§ The problem
Extract every line of the listing below, word for word and in the same order.

§ The records
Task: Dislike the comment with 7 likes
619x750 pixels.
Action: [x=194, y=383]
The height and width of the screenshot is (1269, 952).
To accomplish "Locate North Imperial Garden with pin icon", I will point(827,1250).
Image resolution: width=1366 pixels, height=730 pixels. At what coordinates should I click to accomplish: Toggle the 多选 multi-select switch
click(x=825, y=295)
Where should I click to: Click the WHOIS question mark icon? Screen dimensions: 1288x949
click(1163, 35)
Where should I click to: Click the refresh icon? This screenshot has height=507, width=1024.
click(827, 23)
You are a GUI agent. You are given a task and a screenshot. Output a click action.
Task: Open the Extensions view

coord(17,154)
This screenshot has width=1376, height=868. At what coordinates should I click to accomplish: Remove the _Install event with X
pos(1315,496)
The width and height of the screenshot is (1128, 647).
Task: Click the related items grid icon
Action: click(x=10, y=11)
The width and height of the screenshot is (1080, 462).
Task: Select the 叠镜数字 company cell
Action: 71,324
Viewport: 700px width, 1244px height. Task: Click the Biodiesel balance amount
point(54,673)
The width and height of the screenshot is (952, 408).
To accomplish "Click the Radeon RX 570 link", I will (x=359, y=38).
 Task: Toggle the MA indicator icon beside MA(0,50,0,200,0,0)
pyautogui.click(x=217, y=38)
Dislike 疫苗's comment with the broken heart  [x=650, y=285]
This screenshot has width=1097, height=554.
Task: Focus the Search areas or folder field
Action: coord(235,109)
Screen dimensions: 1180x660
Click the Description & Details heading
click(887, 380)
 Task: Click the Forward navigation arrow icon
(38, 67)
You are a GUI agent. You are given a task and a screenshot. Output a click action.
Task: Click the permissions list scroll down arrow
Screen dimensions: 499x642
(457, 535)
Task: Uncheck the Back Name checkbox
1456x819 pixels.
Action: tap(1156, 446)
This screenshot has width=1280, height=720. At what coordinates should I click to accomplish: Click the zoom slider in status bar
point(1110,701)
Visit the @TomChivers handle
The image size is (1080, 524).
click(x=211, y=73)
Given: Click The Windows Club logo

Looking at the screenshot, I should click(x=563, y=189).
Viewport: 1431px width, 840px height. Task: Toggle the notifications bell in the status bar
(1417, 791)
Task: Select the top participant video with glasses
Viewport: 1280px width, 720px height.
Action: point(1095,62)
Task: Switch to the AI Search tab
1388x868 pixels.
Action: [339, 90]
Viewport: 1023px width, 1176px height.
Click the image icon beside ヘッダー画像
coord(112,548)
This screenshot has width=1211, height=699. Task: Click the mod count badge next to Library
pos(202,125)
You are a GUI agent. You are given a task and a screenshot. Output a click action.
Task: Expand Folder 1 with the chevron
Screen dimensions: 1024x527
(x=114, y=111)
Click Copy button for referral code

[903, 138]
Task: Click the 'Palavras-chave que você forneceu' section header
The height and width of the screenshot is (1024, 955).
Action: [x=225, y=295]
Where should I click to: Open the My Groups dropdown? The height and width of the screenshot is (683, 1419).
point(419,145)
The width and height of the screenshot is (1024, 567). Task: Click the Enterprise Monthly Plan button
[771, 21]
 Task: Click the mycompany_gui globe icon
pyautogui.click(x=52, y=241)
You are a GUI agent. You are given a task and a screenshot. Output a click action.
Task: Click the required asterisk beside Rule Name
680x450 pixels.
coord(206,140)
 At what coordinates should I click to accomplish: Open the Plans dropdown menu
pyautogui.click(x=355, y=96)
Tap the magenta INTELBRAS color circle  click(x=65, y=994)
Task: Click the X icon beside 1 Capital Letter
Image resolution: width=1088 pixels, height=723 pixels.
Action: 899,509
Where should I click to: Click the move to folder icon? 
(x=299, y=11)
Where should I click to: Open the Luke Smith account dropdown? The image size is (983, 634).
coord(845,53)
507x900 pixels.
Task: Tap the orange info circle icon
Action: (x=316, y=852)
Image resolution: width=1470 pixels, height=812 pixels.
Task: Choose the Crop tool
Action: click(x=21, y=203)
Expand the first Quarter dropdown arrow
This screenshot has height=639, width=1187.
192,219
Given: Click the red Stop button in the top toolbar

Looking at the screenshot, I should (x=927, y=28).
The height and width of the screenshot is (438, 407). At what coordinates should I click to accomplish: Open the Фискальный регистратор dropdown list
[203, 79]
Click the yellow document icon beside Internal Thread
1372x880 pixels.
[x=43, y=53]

§ Response to the exercise
Task: Dislike the comment with 7 likes
619x750 pixels.
Action: [x=194, y=383]
The height and width of the screenshot is (1269, 952).
To accomplish "Locate North Imperial Garden with pin icon", I will point(827,1250).
Image resolution: width=1366 pixels, height=730 pixels. At what coordinates should I click to accomplish: Toggle the 多选 multi-select switch
click(x=825, y=295)
Where should I click to: Click the WHOIS question mark icon? Screen dimensions: 1288x949
click(1163, 35)
Where should I click to: Click the refresh icon? This screenshot has height=507, width=1024.
click(827, 23)
You are a GUI agent. You are given a task and a screenshot. Output a click action.
Task: Open the Extensions view

coord(17,154)
This screenshot has width=1376, height=868. At what coordinates should I click to accomplish: Remove the _Install event with X
pos(1315,496)
The width and height of the screenshot is (1128, 647).
Task: Click the related items grid icon
Action: click(x=10, y=11)
The width and height of the screenshot is (1080, 462).
Task: Select the 叠镜数字 company cell
Action: 71,324
Viewport: 700px width, 1244px height. Task: Click the Biodiesel balance amount
point(54,673)
The width and height of the screenshot is (952, 408).
To accomplish "Click the Radeon RX 570 link", I will (x=359, y=38).
 Task: Toggle the MA indicator icon beside MA(0,50,0,200,0,0)
pyautogui.click(x=217, y=38)
Dislike 疫苗's comment with the broken heart  [x=650, y=285]
This screenshot has width=1097, height=554.
Task: Focus the Search areas or folder field
Action: coord(235,109)
Screen dimensions: 1180x660
Click the Description & Details heading
click(887, 380)
 Task: Click the Forward navigation arrow icon
(38, 67)
You are a GUI agent. You are given a task and a screenshot. Output a click action.
Task: Click the permissions list scroll down arrow
Screen dimensions: 499x642
(457, 535)
Task: Uncheck the Back Name checkbox
1456x819 pixels.
Action: tap(1156, 446)
This screenshot has width=1280, height=720. At what coordinates should I click to accomplish: Click the zoom slider in status bar
point(1110,701)
Visit the @TomChivers handle
The image size is (1080, 524).
click(x=211, y=73)
Given: Click The Windows Club logo

Looking at the screenshot, I should click(x=563, y=189).
Viewport: 1431px width, 840px height. Task: Toggle the notifications bell in the status bar
(1417, 791)
Task: Select the top participant video with glasses
Viewport: 1280px width, 720px height.
Action: point(1095,62)
Task: Switch to the AI Search tab
1388x868 pixels.
Action: [339, 90]
Viewport: 1023px width, 1176px height.
Click the image icon beside ヘッダー画像
coord(112,548)
This screenshot has width=1211, height=699. Task: Click the mod count badge next to Library
pos(202,125)
You are a GUI agent. You are given a task and a screenshot. Output a click action.
Task: Expand Folder 1 with the chevron
Screen dimensions: 1024x527
(x=114, y=111)
Click Copy button for referral code

[903, 138]
Task: Click the 'Palavras-chave que você forneceu' section header
The height and width of the screenshot is (1024, 955).
Action: [x=225, y=295]
Where should I click to: Open the My Groups dropdown? The height and width of the screenshot is (683, 1419).
point(419,145)
The width and height of the screenshot is (1024, 567). Task: Click the Enterprise Monthly Plan button
[771, 21]
 Task: Click the mycompany_gui globe icon
pyautogui.click(x=52, y=241)
You are a GUI agent. You are given a task and a screenshot. Output a click action.
Task: Click the required asterisk beside Rule Name
680x450 pixels.
coord(206,140)
 At what coordinates should I click to accomplish: Open the Plans dropdown menu
pyautogui.click(x=355, y=96)
Tap the magenta INTELBRAS color circle  click(x=65, y=994)
Task: Click the X icon beside 1 Capital Letter
Image resolution: width=1088 pixels, height=723 pixels.
Action: 899,509
Where should I click to: Click the move to folder icon? 
(x=299, y=11)
Where should I click to: Open the Luke Smith account dropdown? The image size is (983, 634).
coord(845,53)
507x900 pixels.
Task: Tap the orange info circle icon
Action: (x=316, y=852)
Image resolution: width=1470 pixels, height=812 pixels.
Task: Choose the Crop tool
Action: click(x=21, y=203)
Expand the first Quarter dropdown arrow
This screenshot has height=639, width=1187.
192,219
Given: Click the red Stop button in the top toolbar

Looking at the screenshot, I should (x=927, y=28).
The height and width of the screenshot is (438, 407). At what coordinates should I click to accomplish: Open the Фискальный регистратор dropdown list
[203, 79]
Click the yellow document icon beside Internal Thread
1372x880 pixels.
[x=43, y=53]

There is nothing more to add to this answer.